Description
http://code.google.com/p/html5lib/issues/detail?id=162
Reported by gdr@garethrees.org, Oct 10, 2010
DESCRIPTION
Consider the following interaction with html5lib 0.90:
>>> from html5lib import html5parser, serializer, treebuilders, treewalkers >>> p = html5parser.HTMLParser(tree = treebuilders.getTreeBuilder('dom')) >>> dom = p.parse("""<body onload="sucker()">""") >>> s = serializer.htmlserializer.HTMLSerializer(sanitize = True) >>> ''.join(s.serialize(treewalkers.getTreeWalker('dom')(dom))) u'<body onload=sucker()>'
This is clearly incorrect: the onload attribute should have been removed by the sanitizer during the serialization.
ANALYSIS
The problem is that there are two sanitizers: a tokenizing sanitizer in html5lib.sanitizer, and a sanitizing filter in html5lib.filter.sanitizer. To avoid duplication of code, these two sanitizers inherit from the class HTMLSanitizerMixin and both call that class's function sanitize_token.
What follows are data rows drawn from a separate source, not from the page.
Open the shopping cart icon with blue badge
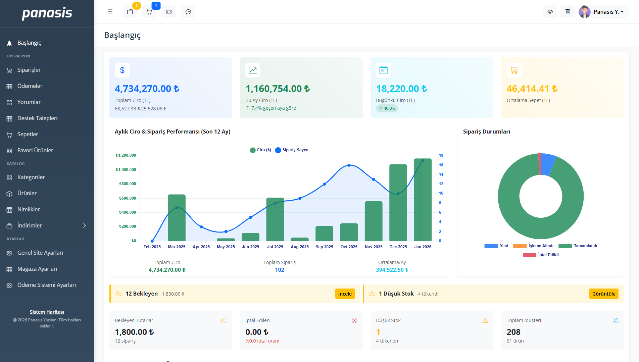 coord(149,11)
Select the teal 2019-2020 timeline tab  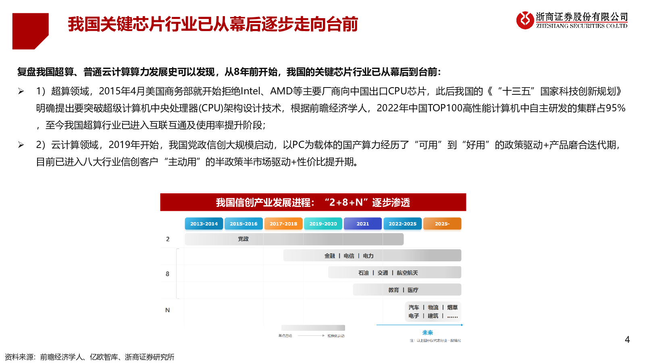[x=323, y=224]
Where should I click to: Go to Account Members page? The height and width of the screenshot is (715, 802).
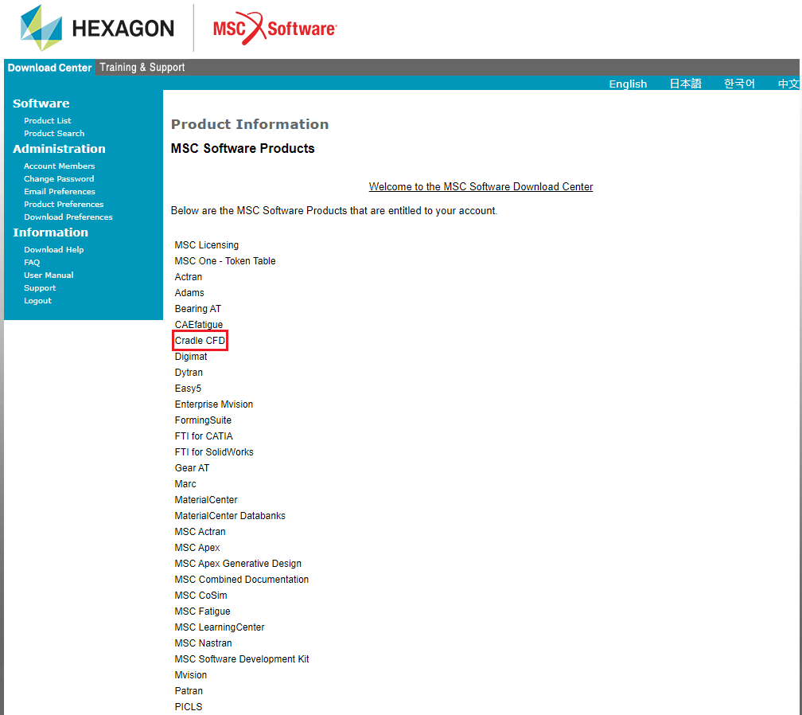pyautogui.click(x=59, y=166)
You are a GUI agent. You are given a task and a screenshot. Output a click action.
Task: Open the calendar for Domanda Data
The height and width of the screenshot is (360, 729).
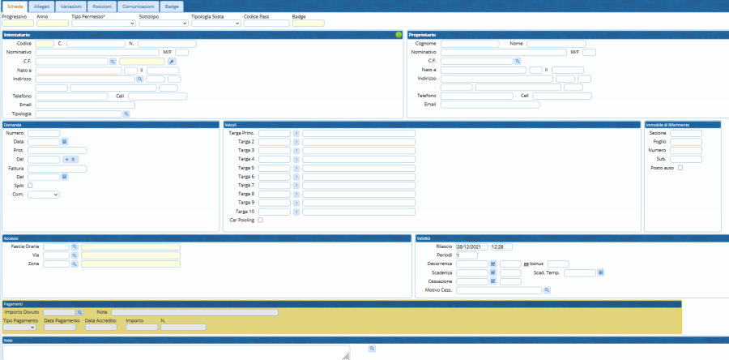65,142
Unfortunately, the format of tokens differs between tokenization and filtering. During tokenization, a token looks like this:
>>> from html5lib import tokenizer >>> next(iter(tokenizer.HTMLTokenizer("""<body onload="sucker()">"""))) {'selfClosing': False, 'data': [[u'onload', u'sucker()']], 'type': 3, 'name': u'body', 'selfClosingAcknowledged': False}
But during filtering, tokens look like this:
>>> list(iter(treewalkers.getTreeWalker('dom')(dom)))[3] {'namespace': u'http://www.w3.org/1999/xhtml', 'type': 'StartTag', 'name': u'body', 'data': [(u'onload', u'sucker()')]}
When the sanitizing filter passes its token to the sanitize_token method of HTMLSanitizerMixin, nothing happens, because sanitize_token is expecting 'type' to be an integer.
OBSERVATION
Having two very similar but subtly different data formats for the same data type is dangerous: how many other incompatibilities are there?
WORKAROUND
I am working around this problem as follows: when I need to apply a sanitizing filter to a DOM tree, instead I do the following:
- Serialize the DOM to HTML without sanitization.
- Re-parse the HTML from step 1, using the sanitizing tokenizer.